Das uneingeschränkte Walten der Ursächlichkeit in der Eswelt, für das wissenschaftliche Ordnen der Natur von grundlegender Wichtigkeit, bedrückt den Menschen nicht, der auf die Eswelt nicht eingeschränkt ist, sondern ihr immer in die Welt der Beziehung entschreiten darf. Hier stehen Ich und Du einander frei gegenüber, in einer Wechselwirkung, die in keiner Ursächlichkeit einbezogen und von keiner tingiert ist; hier verbürgt sich dem Menschen die Freiheit seines und des Wesens. Nur wer Beziehung kennt und um die Gegenwart des Du weiß, ist sich zu entscheiden befähigt.
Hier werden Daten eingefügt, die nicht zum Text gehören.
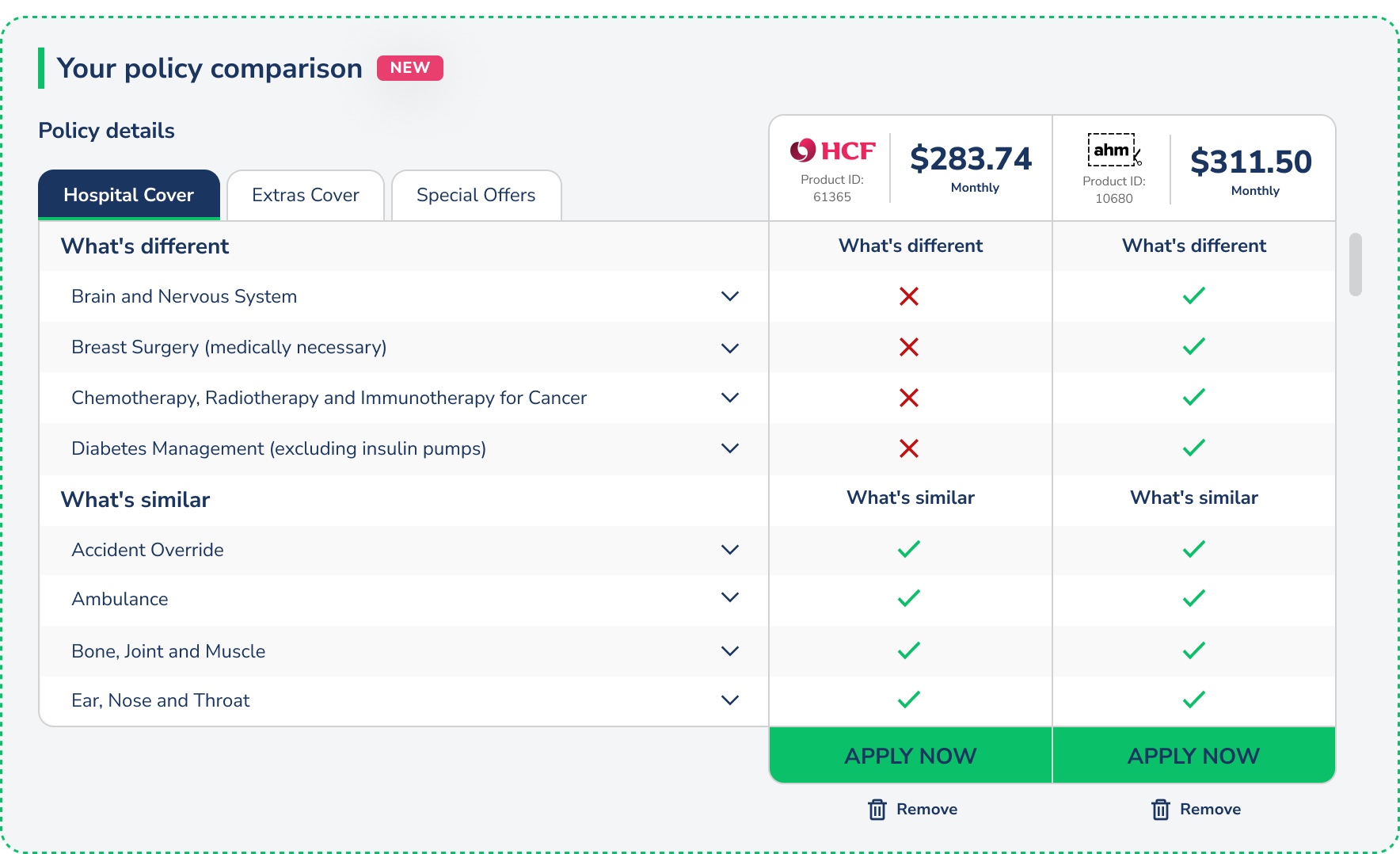This screenshot has height=854, width=1400.
Task: Click HCF red cross for Brain and Nervous System
Action: click(909, 296)
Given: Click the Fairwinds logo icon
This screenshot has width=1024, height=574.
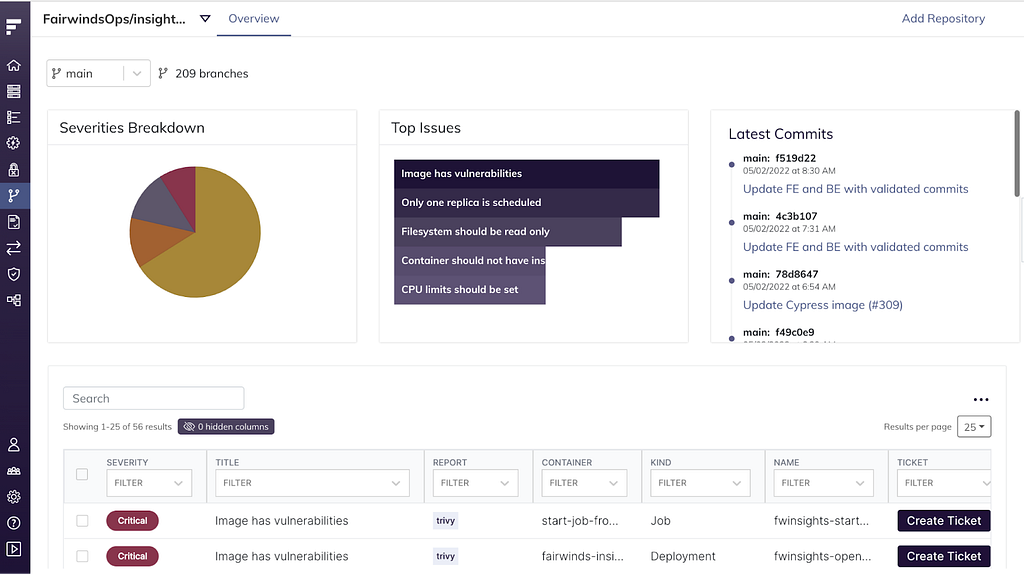Looking at the screenshot, I should tap(14, 26).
Wer sich entscheidet, ist frei, weil er vor das Angesicht getreten ist.
Die feurige Materie all meines Wollenkönnens unbändig wallend, all das mir Mögliche vorwelthaft kreisend, verschlungen und wie untrennbar, die lockenden Blicke der Potenzen aus allen Enden flackernd, das All als Versuchung, und ich, im Nu geworden, beide Hände ins Feuer, tief hinein, wo die eine sich verbirgt, die mich meint, meine Tat, ergriffen: Nun! Und schon ist die Drohung des Abgrunds gebannt, nicht mehr spielt das kernlos Viele in der schillernden Gleichheit seines Anspruchs, sondern nur noch Zwei sind nebeneinander,
das Andere und das Eine, ...
Martin Buber, Ich und Du
Schrödingers Katze
- Die Vakuumfluktuation ist ein zeitgenössischer Topos, er gehört zum Sagenkreis des Urknalls.
Wie andere derartige Metaphern basiert sie auf der Unschärferelation. Die von Zenon begründet wurde.
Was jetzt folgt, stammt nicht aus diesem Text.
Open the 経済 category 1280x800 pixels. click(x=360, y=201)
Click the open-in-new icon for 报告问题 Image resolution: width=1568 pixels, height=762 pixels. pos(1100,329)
- War es nicht Heisenberg?
- Nein, Zenon. Er stellte die Frage, ob überhaupt Bewegung möglich sei, wenn doch jede zurückgelegte Strecke unendlich teilbar sei. Wenn etwa Achilles ein Wettrennen mit einer Schildkröte einginge und er dabei der Schildkröte, weil sie langsam sei, einen Vorsprung gäbe, so Zenon, müsse er, bevor er die Schildkröte überholen könne, zuerst ihren Vorsprung einholen. Nachdem er diese Strecke zurückgelegt hat, ist die Schildkröte aber auch ein Stück weitergekommen und hat einen neuen, kleineren Vorsprung gewonnen, den Achilles nunmehr einholen muss. Nach dieser Strecke hat die Schildkröte wiederum einen kleinen Vorsprung und so weiter. Der Vorsprung der Schildkröte, wird zwar immer kleiner, bleibt aber stets ein Vorsprung. So kann sich Achilles der Schildkröte zwar immer weiter nähern, aber einholen und überholen könne er sie nie. Seine Bewegung verliere sich in der unendlichen Teilung.
- Das erinnert an Kafkas Boten, "der Dir, dem Einzelnen eine Botschaft des Kaisers überbringen soll", er läuft los, aber die Menge die er durchschreiten muß, ist so groß; "ihre Wohnstätten nehmen kein Ende.... wie nutzlos müht er sich ab; ... nach den Höfen der zweite umschließende Palast; und wieder Treppen und Höfe; und wieder ein Palast; und so weiter durch Jahrtausende; und stürzte er endlich aus dem äußersten Tor - aber niemals, niemals kann es geschehen"... aus: Die kaiserliche Botschaft, Franz Kafka >>
- Zenons Paradox, nach dem die Schildkröte nie überholt werden könne, basiere, so sagt man, auf einem Denkfehler: Eine endliche Menge ist zwar unendlich teilbar, aber nichtsdestotrotz eine endliche Menge. Rechnerisch sei es ohnehin gelöst. Die Infintisimalrechnung erfasse das Problem.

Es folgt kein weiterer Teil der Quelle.